JR is fantastic and is my vote. It's definitely difficult (almost entirely dialogue), and I personally find it emotionally exhausting too. It's one of my very favourite novels. I think Gaddis's The Recognitions.
I read Moby-Dick this year and was surprised by how distinctly not-difficult it was given its reputation. Also Virginia Wolff is not incredibly tough. Beckett should be on the list, though I love him he's very hard to get through at times.
Every time anyone mentions Thomas Bernhard on ilx he always seems like the exact kind of writer I love. But he's never in any libraries or bookstores, why is that?
― franny glass, Wednesday, 6 November 2013 03:44 (ten years ago) link
kids are made to read moby-dick, that skews its rep
bernhard has been in translation for a while but a big push to translate his oooovray only happened recently, post-bookstore-collapse, so maybe people just aren't hep anymore. i saw several of the new ones in a b+n, when they still carried books.
― j., Wednesday, 6 November 2013 03:47 (ten years ago) link
xpost
Whoops
I think Gaddis's The Recognitions is arguably more difficult than JR - very very different style though so it's hard to compare. If you don't know much about art or greek mythology then The Recognitions is basically impenetrable.
― franny glass, Wednesday, 6 November 2013 03:48 (ten years ago) link
old masters on amazon from $4.63
― the late great, Wednesday, 6 November 2013 03:48 (ten years ago) link
is there an audiobook of j r
― the late great, Wednesday, 6 November 2013 03:51 (ten years ago) link
Trainspotting?!?!? Not hard to read at all. A case could be made for putting everything Irvine Welsh wrote later on the list, on the basis that it's almost unreadably bad.
Silmarillion is prob the hardest book to read on that list, in that it was never written to be read by anyone other than its own writer.
― ornamental cabbage (James Morrison), Wednesday, 6 November 2013 03:52 (ten years ago) link
xp I guess there's my excuse gone.
haha an audiobook of JR would be amazing.
― franny glass, Wednesday, 6 November 2013 03:55 (ten years ago) link
j. franzen wrote a whole essay about how unreadable 'j.r.' is, so i assume it can't be all bad.
― (The Other) J.D. (J.D.), Wednesday, 6 November 2013 04:49 (ten years ago) link
the second half of "notes from underground" is very emotionally difficult.
― Treeship, Wednesday, 6 November 2013 05:04 (ten years ago) link
yeah, I can't work out the rubric here:
OLD?
LONG?
FORMALLY COMPLEX?
EMOTIONALLY DRAINING/TOUGH?
OPAQUE STYLE?
seems like a funky swirl of all of these qualities
― the tune was space, Wednesday, 6 November 2013 05:07 (ten years ago) link
I'd say the texts with the highest attrition rate on the list are either Proust or Spenser- the ratio of people who start to people who finish is not so good for them.

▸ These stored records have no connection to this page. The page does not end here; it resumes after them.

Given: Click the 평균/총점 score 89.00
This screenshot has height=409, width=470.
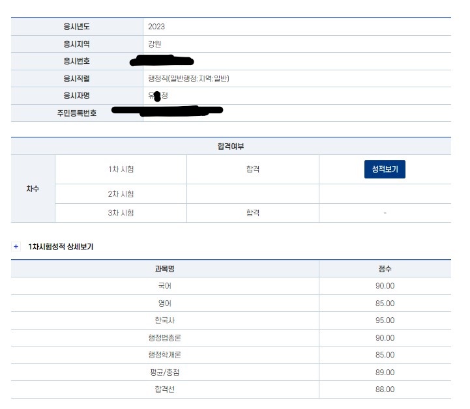Looking at the screenshot, I should pos(385,373).

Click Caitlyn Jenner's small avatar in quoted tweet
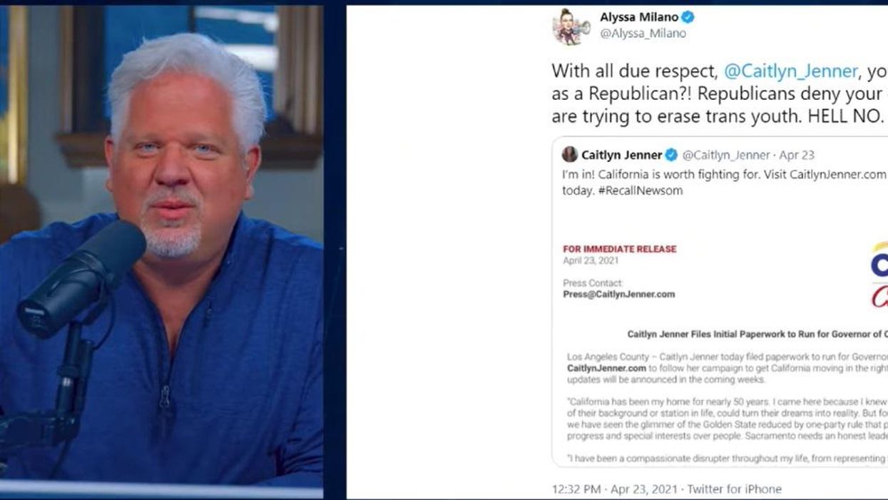pos(569,155)
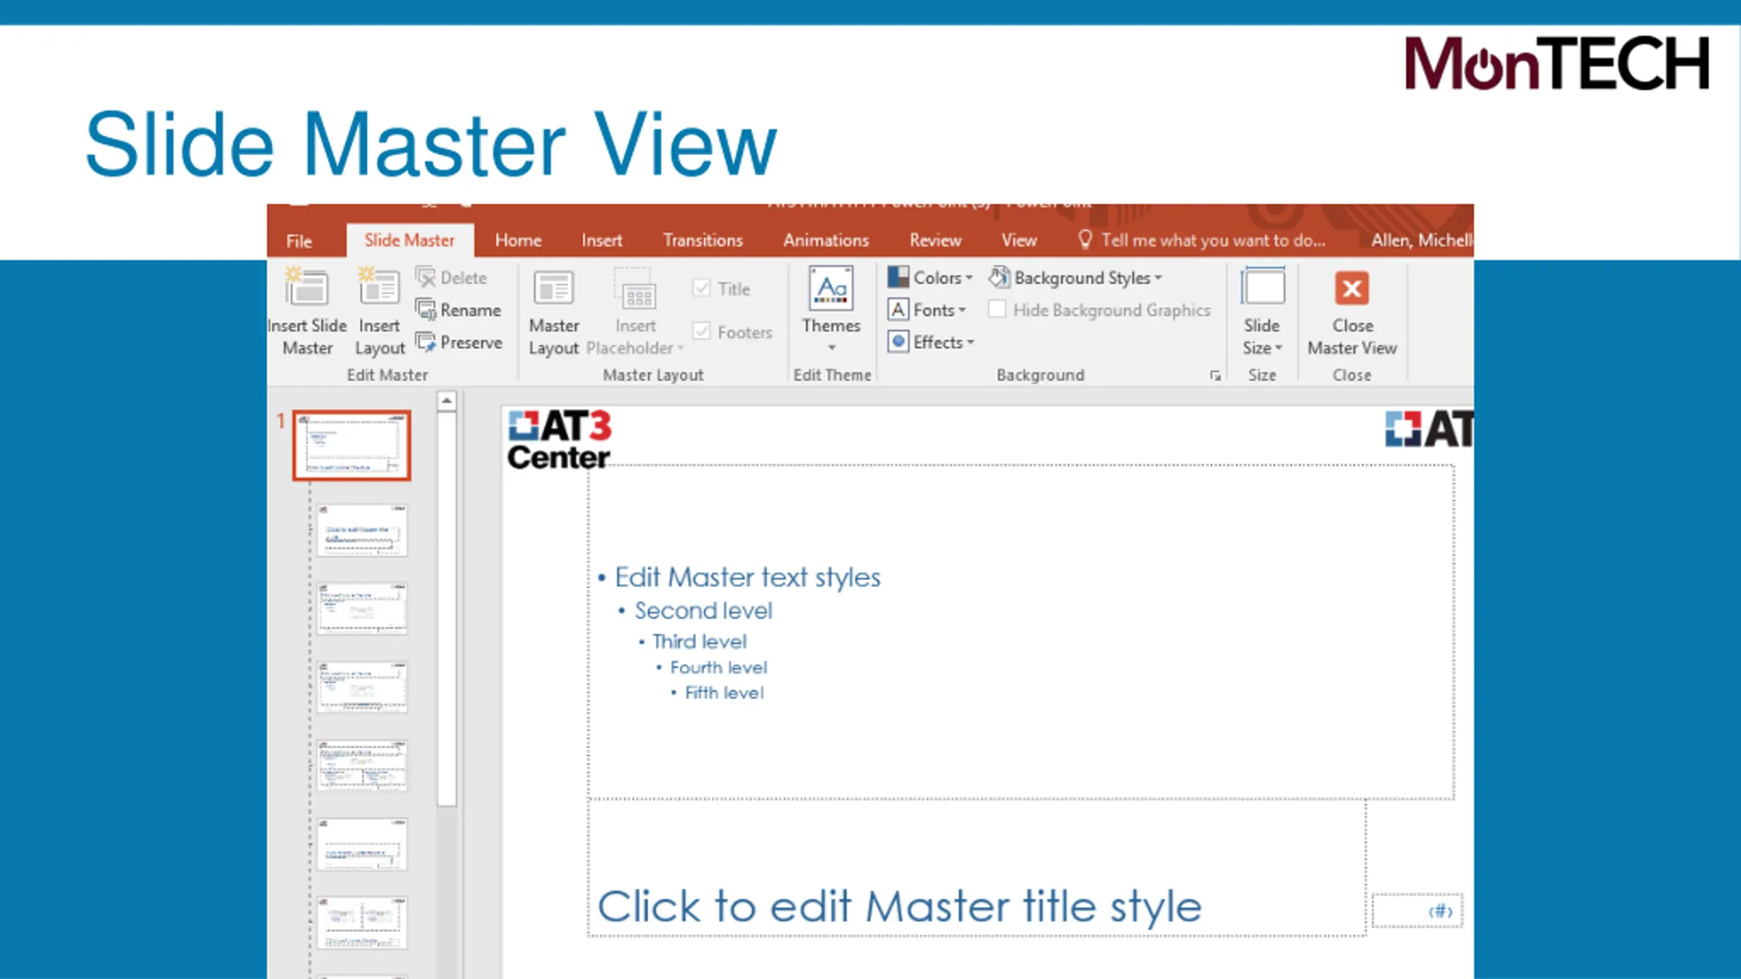This screenshot has height=979, width=1741.
Task: Click Close Master View red X
Action: [1352, 288]
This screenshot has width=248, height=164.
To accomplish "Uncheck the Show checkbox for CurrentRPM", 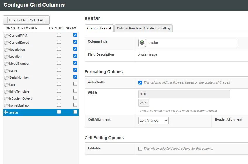I will 75,35.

― the tune was space, Wednesday, 6 November 2013 05:09 (ten years ago) link
i think finnegans wake fares worse than proust in that regard
― Treeship, Wednesday, 6 November 2013 05:26 (ten years ago) link
There is an audiobook of J R – it's unabridged, 37 hours, came out a few years ago. Was on iTunes, but doesn't seem to be there anymore.
― with hidden noise, Wednesday, 6 November 2013 06:16 (ten years ago) link
Why's Pet Sematary on here?
― An Android Pug of Some Kind? (kingfish), Wednesday, 6 November 2013 06:20 (ten years ago) link
Xp there's an unabridged audiobook of the tunnel too, read by gass himself!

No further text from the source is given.